Profondément humain et touchant, Tijuana Straits est un livre étonnant sur la rédemption, mais qui, loin de se replier sur lui-même, s’inscrit dans des problématiques plus larges, comme l’écologie ou bien encore la situation catastrophique des migrants à la frontière américano-mexicaine. Si le roman commence assez doucement, le rythme finit par s’accélérer dans le dernier tiers du récit et devient franchement prenant. Mais la réussite tient surtout à la relation entre Fahey et Magdalena car Kem Nunn ne cède jamais à la facilité et, tout en retenue et en délicatesse, observe ces deux êtres que tout oppose se rencontrer, se découvrir et s’apprécier. Vu à travers le regard de Magdalena, Fahey n’est pas le loser que les premiers chapitres du récit semblaient esquisser, cette gloire locale dont l’ascension s’est brisée à peine au sortir de l’adolescence.

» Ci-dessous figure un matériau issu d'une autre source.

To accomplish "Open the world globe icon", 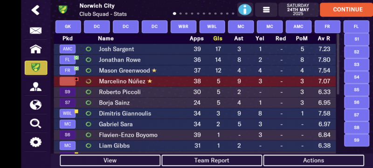I will pyautogui.click(x=36, y=105).
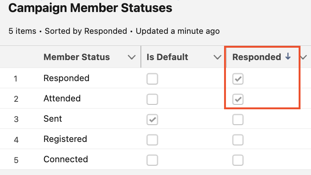Select the Sent member status cell
Viewport: 311px width, 175px height.
coord(53,119)
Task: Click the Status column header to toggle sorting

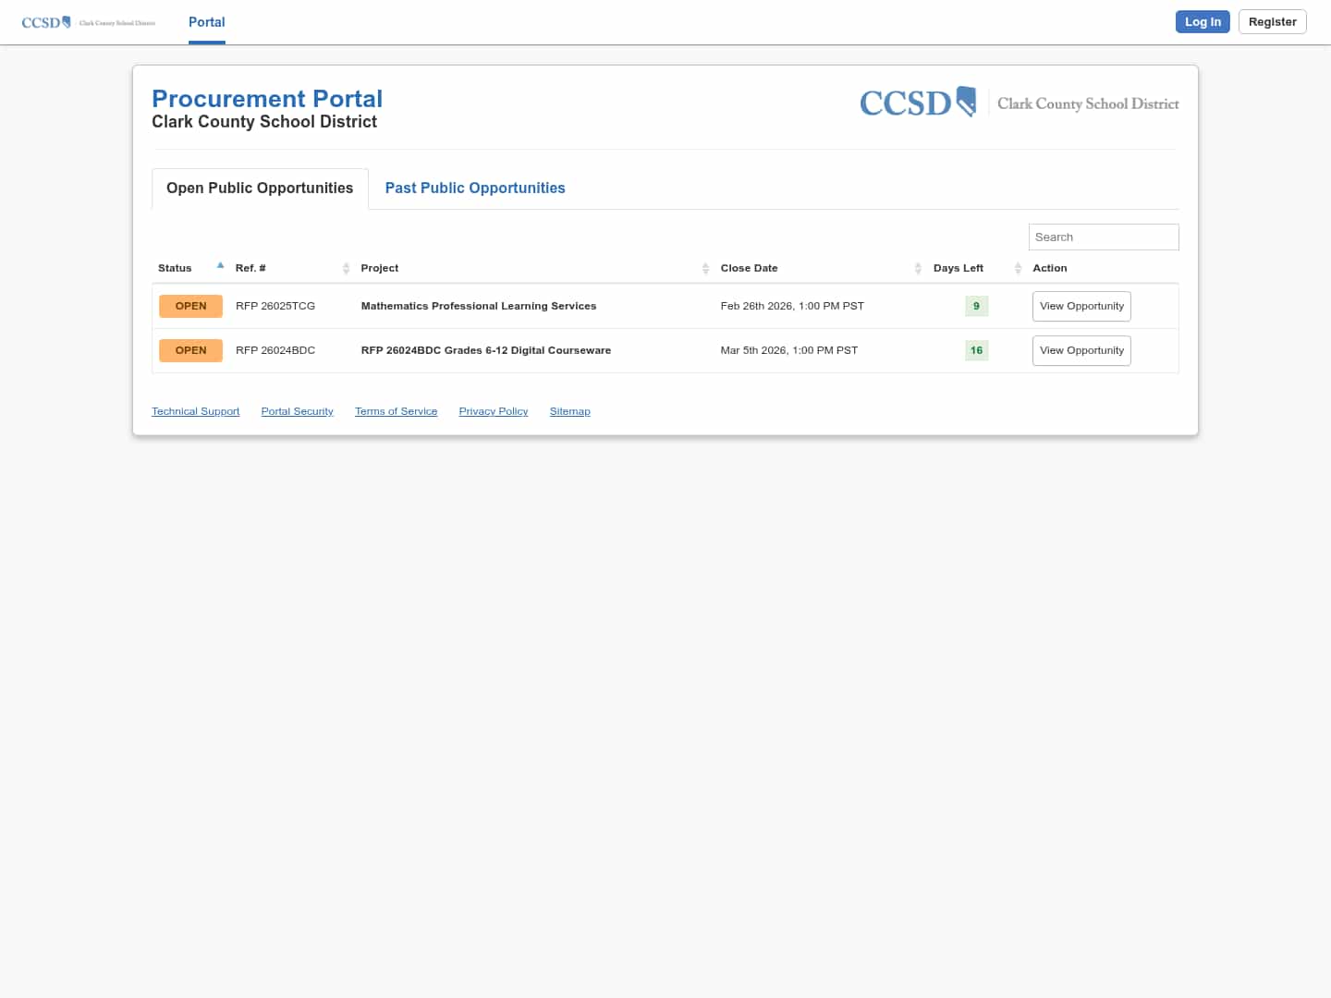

Ses failles profondes, ses erreurs de jugement ou bien encore ses peurs profondément enfouies, font de Fahey un homme extrêmement attachant car il ne se laisse jamais complètement submerger et réussit à préserver une petite étincelle de vie au milieu du chaos ambiant. A force de côtoyer Magdalena, la personnalité profonde de Fahey remonte à la surface et réussit à briser les liens qui l’enchaînaient à un passé morbide. La fin du roman est à mon sens d’une grande justesse et d’une profonde délicatesse, même si aux yeux de certains elle pourra paraître injuste ; il ne pouvait en être autrement. La boucle est ainsi bouclée et Fahey rejoint  son destin de surfeur pour l’éternité. Assurément, Tijuana Straits est probablement la plus grande réussite de Kem Nunn à ce jour.